Research from the Union of Concerned Scientists and others demonstrates that the fossil fuel industry has used every tactic in the disinformation playbook:
Hiring a scientist who used discredited methods and did not disclose industry fundingManufacturing doubt by exaggerating uncertainties in climate change science and targeting teachers and studentsHarassing climate scientistsBuying credibilityManipulating government officials

Five tactics used by industry to undermine science. The disinformation playbook tactics are employed by industry during the scientific process and the science-based decision making process. Adapted from a peer-reviewed journal article written by current and former UCS staff: The Disinformation Playbook: How industry manipulates the science policy process—and how to restore scientific integrity.
The accomplices
Social media platforms and online search engines join the fossil fuel industry in profiting from spreading climate disinformation to capture users’ attention and sell more advertising. An interactive database launched in April 2025 found that climate denier posts grew by 24% on one of the largest online video sharing platforms from 2021 to 2024. Claims that climate policy is an instrument of control now represent around 37% to 40% of climate denier posts on different platforms.
The silencing
Industries that are responsible for most of the world’s global warming emissions have not silenced merely their own scientists. They influence and obstruct academic and government research, as well. In some countries, they hold sufficient sway over elected officials to undermine scientific agencies and funding and to block or roll back policies that support greenhouse emissions reductions or measures to adapt to climate change. And in many cases, they fund or are otherwise affiliated with the owners of social media accounts that regularly cast doubt on clear science and attack scientists and the scientific enterprise.
In 2023, the public interest group Global Witness published a survey of climate scientists that revealed “online harassment and abuse against them imperils their work and ways of communicating.” Two graphs from that study illustrate the attacks on scientists’ credibility and the negative impact on their productivity.

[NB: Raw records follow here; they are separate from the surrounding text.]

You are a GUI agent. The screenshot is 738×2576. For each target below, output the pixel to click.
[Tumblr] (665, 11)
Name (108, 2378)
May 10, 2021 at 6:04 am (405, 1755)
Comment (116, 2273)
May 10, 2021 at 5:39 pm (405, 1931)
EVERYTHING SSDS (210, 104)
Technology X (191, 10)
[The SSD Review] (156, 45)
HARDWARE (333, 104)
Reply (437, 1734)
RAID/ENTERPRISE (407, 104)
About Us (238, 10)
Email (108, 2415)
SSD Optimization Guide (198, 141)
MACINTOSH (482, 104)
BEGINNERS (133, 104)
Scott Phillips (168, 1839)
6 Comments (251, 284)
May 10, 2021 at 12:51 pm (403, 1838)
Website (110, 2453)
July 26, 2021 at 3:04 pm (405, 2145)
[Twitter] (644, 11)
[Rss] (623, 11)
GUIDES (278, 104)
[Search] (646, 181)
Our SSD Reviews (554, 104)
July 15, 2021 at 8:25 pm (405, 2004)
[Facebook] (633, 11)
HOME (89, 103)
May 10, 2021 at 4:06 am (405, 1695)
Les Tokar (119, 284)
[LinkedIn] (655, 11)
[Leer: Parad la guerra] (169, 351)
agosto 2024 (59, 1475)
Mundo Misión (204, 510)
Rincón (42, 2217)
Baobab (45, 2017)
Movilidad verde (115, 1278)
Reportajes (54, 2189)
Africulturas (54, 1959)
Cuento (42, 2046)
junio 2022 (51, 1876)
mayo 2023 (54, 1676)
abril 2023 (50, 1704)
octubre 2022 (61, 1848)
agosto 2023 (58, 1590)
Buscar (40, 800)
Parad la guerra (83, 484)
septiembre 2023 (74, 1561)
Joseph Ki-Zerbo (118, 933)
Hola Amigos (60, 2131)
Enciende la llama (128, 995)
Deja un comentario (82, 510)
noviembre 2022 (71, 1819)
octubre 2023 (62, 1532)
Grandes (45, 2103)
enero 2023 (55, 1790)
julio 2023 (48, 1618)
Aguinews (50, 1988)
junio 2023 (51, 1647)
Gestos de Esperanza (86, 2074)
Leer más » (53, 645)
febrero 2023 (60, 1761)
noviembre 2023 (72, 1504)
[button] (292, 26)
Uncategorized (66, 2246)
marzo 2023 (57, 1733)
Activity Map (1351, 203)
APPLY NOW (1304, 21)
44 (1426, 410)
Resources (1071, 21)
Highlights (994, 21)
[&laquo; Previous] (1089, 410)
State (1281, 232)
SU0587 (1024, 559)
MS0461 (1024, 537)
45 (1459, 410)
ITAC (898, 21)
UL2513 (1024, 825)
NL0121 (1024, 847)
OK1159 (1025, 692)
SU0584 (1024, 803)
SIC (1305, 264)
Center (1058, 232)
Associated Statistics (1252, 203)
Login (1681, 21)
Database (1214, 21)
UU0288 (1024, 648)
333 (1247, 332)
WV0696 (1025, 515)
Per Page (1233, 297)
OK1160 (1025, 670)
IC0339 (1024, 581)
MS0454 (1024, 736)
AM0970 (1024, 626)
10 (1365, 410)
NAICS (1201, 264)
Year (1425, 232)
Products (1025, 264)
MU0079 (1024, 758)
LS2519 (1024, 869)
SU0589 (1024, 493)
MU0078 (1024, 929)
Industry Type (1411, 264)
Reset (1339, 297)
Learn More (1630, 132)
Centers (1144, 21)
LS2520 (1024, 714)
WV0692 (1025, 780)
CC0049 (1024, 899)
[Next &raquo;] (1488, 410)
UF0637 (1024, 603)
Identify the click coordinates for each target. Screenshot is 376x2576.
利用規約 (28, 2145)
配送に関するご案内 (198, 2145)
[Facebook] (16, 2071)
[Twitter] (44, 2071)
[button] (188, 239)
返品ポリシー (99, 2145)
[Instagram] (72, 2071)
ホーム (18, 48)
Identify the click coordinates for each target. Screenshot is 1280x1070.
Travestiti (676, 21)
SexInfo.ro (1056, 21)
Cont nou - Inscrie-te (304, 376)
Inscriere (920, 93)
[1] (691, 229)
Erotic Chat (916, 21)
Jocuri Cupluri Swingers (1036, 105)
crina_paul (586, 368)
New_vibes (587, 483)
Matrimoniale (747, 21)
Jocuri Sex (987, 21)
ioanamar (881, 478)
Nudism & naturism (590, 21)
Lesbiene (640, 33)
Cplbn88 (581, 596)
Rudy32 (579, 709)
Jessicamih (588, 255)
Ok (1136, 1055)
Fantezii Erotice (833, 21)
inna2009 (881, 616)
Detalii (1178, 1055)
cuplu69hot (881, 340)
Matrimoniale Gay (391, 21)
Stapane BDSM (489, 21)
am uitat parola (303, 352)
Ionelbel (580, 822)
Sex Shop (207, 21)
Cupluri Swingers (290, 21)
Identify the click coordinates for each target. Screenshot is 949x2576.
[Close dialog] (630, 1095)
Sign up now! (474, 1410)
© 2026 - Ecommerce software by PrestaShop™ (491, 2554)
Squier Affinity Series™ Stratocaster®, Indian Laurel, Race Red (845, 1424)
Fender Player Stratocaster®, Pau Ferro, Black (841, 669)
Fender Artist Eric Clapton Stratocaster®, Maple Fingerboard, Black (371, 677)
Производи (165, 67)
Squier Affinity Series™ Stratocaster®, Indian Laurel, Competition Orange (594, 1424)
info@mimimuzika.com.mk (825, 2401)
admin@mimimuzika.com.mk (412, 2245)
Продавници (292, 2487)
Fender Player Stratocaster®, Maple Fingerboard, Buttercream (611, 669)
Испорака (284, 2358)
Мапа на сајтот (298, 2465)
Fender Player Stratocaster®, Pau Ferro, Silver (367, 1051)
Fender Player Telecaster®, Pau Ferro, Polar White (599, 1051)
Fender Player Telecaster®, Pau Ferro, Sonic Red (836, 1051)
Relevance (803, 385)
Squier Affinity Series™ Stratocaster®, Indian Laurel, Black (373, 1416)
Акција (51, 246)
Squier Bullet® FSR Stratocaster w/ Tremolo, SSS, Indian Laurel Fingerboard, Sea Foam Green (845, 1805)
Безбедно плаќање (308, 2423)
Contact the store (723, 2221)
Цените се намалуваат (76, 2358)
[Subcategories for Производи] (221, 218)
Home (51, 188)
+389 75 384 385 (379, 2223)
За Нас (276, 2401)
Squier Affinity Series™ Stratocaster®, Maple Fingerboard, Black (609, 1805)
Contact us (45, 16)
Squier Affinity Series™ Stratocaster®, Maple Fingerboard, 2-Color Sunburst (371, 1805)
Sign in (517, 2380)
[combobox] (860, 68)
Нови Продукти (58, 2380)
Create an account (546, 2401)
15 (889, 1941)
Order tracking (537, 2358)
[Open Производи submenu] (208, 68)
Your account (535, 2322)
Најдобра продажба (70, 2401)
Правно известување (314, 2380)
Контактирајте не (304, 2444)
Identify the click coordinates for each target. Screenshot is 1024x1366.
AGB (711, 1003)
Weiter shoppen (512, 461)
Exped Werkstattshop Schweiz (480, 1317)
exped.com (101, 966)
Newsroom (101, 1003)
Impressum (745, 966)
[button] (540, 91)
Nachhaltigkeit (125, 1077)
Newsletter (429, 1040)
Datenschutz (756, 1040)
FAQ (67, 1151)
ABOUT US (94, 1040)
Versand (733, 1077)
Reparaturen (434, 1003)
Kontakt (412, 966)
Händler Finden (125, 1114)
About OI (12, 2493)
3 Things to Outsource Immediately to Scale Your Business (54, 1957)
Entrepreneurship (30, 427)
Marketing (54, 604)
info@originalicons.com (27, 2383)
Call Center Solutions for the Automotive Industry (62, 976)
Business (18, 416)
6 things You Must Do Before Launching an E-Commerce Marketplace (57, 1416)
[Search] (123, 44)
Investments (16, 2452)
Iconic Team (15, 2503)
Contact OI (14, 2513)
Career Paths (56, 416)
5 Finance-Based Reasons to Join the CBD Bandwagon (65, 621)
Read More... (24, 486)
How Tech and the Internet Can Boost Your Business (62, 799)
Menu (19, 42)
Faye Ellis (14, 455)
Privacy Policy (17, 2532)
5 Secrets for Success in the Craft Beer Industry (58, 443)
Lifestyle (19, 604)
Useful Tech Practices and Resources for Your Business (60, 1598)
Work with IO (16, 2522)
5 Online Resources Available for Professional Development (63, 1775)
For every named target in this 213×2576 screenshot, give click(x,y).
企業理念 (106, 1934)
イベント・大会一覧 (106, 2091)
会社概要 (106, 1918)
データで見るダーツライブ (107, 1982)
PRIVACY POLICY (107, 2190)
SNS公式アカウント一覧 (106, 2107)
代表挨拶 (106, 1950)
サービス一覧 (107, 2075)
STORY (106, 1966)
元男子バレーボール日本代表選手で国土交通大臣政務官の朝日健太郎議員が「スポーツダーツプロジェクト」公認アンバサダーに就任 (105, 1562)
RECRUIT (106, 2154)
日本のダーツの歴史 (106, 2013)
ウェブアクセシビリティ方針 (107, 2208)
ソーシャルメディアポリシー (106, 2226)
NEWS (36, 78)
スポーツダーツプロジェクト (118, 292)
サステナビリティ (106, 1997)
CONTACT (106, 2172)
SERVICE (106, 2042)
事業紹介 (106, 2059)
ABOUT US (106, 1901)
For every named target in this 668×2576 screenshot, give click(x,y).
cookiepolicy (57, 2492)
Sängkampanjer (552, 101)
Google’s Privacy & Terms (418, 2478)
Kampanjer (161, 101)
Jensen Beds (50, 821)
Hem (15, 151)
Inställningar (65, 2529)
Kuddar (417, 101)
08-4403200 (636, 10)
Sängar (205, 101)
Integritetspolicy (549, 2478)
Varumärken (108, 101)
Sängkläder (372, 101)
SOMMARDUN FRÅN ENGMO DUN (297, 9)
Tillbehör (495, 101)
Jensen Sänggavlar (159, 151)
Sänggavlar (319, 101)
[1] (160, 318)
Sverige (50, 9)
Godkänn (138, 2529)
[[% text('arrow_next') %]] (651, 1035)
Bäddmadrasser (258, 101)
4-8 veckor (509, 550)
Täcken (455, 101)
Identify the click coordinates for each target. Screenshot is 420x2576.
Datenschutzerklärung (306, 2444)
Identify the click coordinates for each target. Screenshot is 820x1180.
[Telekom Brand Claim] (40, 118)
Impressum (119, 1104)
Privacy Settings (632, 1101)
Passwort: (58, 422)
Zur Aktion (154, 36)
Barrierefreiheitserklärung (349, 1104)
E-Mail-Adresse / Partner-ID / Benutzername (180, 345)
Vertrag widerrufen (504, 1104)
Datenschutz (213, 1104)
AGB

Targeting of credibility. Chart shows the percentage of scientists who have experienced online abuse and attacks on their credibility. Adapted from Global Hating: How online abuse of climate scientists hinders climate action.

Loss of productivity. Figure shows the percentage of male and female scientists who have experienced a loss of productivity as a result of online abuse. Adapted from Global Hating: How online abuse of climate scientists hinders climate action.
So, what is next?
Action to promote information integrity anywhere supports climate progress everywhere. In September 2024, the UN launched the Global Digital Compact to bridge digital, data, and innovation divides. Soon after, at the G20 in Rio de Janeiro, the UN, UNESCO, and partner nations introduced the Global Initiative for Information Integrity on Climate Change. It seeks to restore trust in science, hold social media platforms and search engines accountable, and help journalists understand the disinformation playbook. Such multilateral initiatives are a positive step toward reducing the capacity of climate deniers and their allies to block progress toward a more just and safe future.